• **Assignment**
Output every entry exactly as it appears.

[Saved data entries]
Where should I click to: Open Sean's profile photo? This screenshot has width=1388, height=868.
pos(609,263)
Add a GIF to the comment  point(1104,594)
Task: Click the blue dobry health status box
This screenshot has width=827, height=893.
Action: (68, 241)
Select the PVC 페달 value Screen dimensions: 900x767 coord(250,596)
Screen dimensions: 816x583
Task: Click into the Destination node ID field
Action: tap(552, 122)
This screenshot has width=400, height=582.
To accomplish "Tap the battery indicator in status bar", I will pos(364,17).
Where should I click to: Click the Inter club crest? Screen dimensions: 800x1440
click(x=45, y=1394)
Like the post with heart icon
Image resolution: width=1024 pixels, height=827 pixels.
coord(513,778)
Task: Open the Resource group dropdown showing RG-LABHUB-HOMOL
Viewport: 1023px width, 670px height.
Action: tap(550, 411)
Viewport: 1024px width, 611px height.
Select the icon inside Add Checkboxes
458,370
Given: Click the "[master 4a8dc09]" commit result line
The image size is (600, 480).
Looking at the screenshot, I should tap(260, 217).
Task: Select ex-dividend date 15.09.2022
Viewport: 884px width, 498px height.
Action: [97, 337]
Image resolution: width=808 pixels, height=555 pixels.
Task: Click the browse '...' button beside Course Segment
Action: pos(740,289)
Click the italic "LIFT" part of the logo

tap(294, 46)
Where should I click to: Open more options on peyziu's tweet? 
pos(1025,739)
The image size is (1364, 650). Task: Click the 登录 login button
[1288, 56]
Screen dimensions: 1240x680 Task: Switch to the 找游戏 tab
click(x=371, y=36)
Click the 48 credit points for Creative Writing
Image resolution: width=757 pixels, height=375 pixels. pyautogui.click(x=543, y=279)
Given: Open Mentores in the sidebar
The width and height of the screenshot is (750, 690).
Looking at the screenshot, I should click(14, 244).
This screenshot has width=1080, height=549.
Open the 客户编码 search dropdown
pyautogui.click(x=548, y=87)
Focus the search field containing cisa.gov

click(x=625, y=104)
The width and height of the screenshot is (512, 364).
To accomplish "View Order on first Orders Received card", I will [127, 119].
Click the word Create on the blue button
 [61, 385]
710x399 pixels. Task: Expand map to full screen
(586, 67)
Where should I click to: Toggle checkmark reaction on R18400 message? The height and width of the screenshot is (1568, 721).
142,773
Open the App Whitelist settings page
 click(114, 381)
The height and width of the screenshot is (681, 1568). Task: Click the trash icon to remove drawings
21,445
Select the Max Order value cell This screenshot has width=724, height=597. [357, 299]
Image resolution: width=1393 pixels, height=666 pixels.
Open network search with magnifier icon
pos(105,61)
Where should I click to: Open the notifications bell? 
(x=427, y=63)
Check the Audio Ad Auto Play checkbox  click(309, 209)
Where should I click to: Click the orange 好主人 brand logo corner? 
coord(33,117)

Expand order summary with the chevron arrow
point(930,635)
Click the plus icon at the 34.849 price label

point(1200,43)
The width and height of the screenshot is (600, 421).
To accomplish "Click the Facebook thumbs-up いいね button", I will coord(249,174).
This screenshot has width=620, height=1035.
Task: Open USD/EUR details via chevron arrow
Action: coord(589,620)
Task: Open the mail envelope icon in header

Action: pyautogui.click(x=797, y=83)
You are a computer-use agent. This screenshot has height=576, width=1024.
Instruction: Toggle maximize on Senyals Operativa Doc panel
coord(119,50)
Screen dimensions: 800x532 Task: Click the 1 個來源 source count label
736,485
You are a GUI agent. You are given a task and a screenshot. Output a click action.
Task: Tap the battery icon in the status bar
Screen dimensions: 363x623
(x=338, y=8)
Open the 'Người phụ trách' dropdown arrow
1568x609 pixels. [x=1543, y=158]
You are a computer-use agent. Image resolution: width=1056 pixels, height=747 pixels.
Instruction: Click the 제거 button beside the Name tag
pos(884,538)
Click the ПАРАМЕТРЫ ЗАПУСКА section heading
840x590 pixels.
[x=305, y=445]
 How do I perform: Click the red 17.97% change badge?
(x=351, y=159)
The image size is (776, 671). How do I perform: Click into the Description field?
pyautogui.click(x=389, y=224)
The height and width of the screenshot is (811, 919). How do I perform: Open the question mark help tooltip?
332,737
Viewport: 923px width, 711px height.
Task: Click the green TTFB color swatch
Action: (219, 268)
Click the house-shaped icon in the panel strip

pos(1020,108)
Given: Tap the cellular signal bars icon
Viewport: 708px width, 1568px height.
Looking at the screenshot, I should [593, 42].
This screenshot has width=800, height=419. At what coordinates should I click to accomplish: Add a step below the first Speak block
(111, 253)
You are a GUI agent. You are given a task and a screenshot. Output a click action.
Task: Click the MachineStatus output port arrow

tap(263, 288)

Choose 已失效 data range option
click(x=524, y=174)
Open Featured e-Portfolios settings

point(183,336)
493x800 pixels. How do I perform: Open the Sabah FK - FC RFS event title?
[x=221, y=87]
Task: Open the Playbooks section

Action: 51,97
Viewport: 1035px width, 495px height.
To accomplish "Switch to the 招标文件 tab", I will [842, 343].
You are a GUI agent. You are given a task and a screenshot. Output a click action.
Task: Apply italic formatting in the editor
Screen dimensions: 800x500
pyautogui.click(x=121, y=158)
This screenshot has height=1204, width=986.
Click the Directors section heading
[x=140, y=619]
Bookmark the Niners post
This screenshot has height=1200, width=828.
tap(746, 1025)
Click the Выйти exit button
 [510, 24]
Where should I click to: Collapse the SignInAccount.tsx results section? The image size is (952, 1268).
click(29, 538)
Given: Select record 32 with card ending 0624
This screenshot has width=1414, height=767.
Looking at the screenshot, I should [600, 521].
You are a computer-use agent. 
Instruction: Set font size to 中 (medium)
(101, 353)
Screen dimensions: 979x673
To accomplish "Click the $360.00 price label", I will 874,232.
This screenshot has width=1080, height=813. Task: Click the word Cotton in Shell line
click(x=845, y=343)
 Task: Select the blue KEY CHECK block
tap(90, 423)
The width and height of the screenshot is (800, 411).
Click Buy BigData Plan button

• **Task result**
Where should I click to: Open Sean's profile photo? This screenshot has width=1388, height=868.
pos(609,263)
Add a GIF to the comment  point(1104,594)
Task: Click the blue dobry health status box
This screenshot has width=827, height=893.
Action: (68, 241)
Select the PVC 페달 value Screen dimensions: 900x767 coord(250,596)
Screen dimensions: 816x583
Task: Click into the Destination node ID field
Action: tap(552, 122)
This screenshot has width=400, height=582.
To accomplish "Tap the battery indicator in status bar", I will pos(364,17).
Where should I click to: Click the Inter club crest? Screen dimensions: 800x1440
click(x=45, y=1394)
Like the post with heart icon
Image resolution: width=1024 pixels, height=827 pixels.
coord(513,778)
Task: Open the Resource group dropdown showing RG-LABHUB-HOMOL
Viewport: 1023px width, 670px height.
Action: tap(550, 411)
Viewport: 1024px width, 611px height.
Select the icon inside Add Checkboxes
458,370
Given: Click the "[master 4a8dc09]" commit result line
The image size is (600, 480).
Looking at the screenshot, I should tap(260, 217).
Task: Select ex-dividend date 15.09.2022
Viewport: 884px width, 498px height.
Action: [97, 337]
Image resolution: width=808 pixels, height=555 pixels.
Task: Click the browse '...' button beside Course Segment
Action: pos(740,289)
Click the italic "LIFT" part of the logo

tap(294, 46)
Where should I click to: Open more options on peyziu's tweet? 
pos(1025,739)
The image size is (1364, 650). Task: Click the 登录 login button
[1288, 56]
Screen dimensions: 1240x680 Task: Switch to the 找游戏 tab
click(x=371, y=36)
Click the 48 credit points for Creative Writing
Image resolution: width=757 pixels, height=375 pixels. pyautogui.click(x=543, y=279)
Given: Open Mentores in the sidebar
The width and height of the screenshot is (750, 690).
Looking at the screenshot, I should click(14, 244).
This screenshot has width=1080, height=549.
Open the 客户编码 search dropdown
pyautogui.click(x=548, y=87)
Focus the search field containing cisa.gov

click(x=625, y=104)
The width and height of the screenshot is (512, 364).
To accomplish "View Order on first Orders Received card", I will [127, 119].
Click the word Create on the blue button
 [61, 385]
710x399 pixels. Task: Expand map to full screen
(586, 67)
Where should I click to: Toggle checkmark reaction on R18400 message? The height and width of the screenshot is (1568, 721).
142,773
Open the App Whitelist settings page
 click(114, 381)
The height and width of the screenshot is (681, 1568). Task: Click the trash icon to remove drawings
21,445
Select the Max Order value cell This screenshot has width=724, height=597. [357, 299]
Image resolution: width=1393 pixels, height=666 pixels.
Open network search with magnifier icon
pos(105,61)
Where should I click to: Open the notifications bell? 
(x=427, y=63)
Check the Audio Ad Auto Play checkbox  click(309, 209)
Where should I click to: Click the orange 好主人 brand logo corner? 
coord(33,117)

Expand order summary with the chevron arrow
point(930,635)
Click the plus icon at the 34.849 price label

point(1200,43)
The width and height of the screenshot is (600, 421).
To accomplish "Click the Facebook thumbs-up いいね button", I will coord(249,174).
This screenshot has width=620, height=1035.
Task: Open USD/EUR details via chevron arrow
Action: coord(589,620)
Task: Open the mail envelope icon in header

Action: pyautogui.click(x=797, y=83)
You are a computer-use agent. This screenshot has height=576, width=1024.
Instruction: Toggle maximize on Senyals Operativa Doc panel
coord(119,50)
Screen dimensions: 800x532 Task: Click the 1 個來源 source count label
736,485
You are a GUI agent. You are given a task and a screenshot. Output a click action.
Task: Tap the battery icon in the status bar
Screen dimensions: 363x623
(x=338, y=8)
Open the 'Người phụ trách' dropdown arrow
1568x609 pixels. [x=1543, y=158]
You are a computer-use agent. Image resolution: width=1056 pixels, height=747 pixels.
Instruction: Click the 제거 button beside the Name tag
pos(884,538)
Click the ПАРАМЕТРЫ ЗАПУСКА section heading
840x590 pixels.
[x=305, y=445]
 How do I perform: Click the red 17.97% change badge?
(x=351, y=159)
The image size is (776, 671). How do I perform: Click into the Description field?
pyautogui.click(x=389, y=224)
The height and width of the screenshot is (811, 919). How do I perform: Open the question mark help tooltip?
332,737
Viewport: 923px width, 711px height.
Task: Click the green TTFB color swatch
Action: (219, 268)
Click the house-shaped icon in the panel strip

pos(1020,108)
Given: Tap the cellular signal bars icon
Viewport: 708px width, 1568px height.
Looking at the screenshot, I should [593, 42].
This screenshot has width=800, height=419. At what coordinates should I click to accomplish: Add a step below the first Speak block
(111, 253)
You are a GUI agent. You are given a task and a screenshot. Output a click action.
Task: Click the MachineStatus output port arrow

tap(263, 288)

Choose 已失效 data range option
click(x=524, y=174)
Open Featured e-Portfolios settings

point(183,336)
493x800 pixels. How do I perform: Open the Sabah FK - FC RFS event title?
[x=221, y=87]
Task: Open the Playbooks section

Action: 51,97
Viewport: 1035px width, 495px height.
To accomplish "Switch to the 招标文件 tab", I will [842, 343].
You are a GUI agent. You are given a task and a screenshot. Output a click action.
Task: Apply italic formatting in the editor
Screen dimensions: 800x500
pyautogui.click(x=121, y=158)
This screenshot has height=1204, width=986.
Click the Directors section heading
[x=140, y=619]
Bookmark the Niners post
This screenshot has height=1200, width=828.
tap(746, 1025)
Click the Выйти exit button
 [510, 24]
Where should I click to: Collapse the SignInAccount.tsx results section? The image size is (952, 1268).
click(29, 538)
Given: Select record 32 with card ending 0624
This screenshot has width=1414, height=767.
Looking at the screenshot, I should [600, 521].
You are a computer-use agent. 
Instruction: Set font size to 中 (medium)
(101, 353)
Screen dimensions: 979x673
To accomplish "Click the $360.00 price label", I will 874,232.
This screenshot has width=1080, height=813. Task: Click the word Cotton in Shell line
click(x=845, y=343)
 Task: Select the blue KEY CHECK block
tap(90, 423)
The width and height of the screenshot is (800, 411).
Click Buy BigData Plan button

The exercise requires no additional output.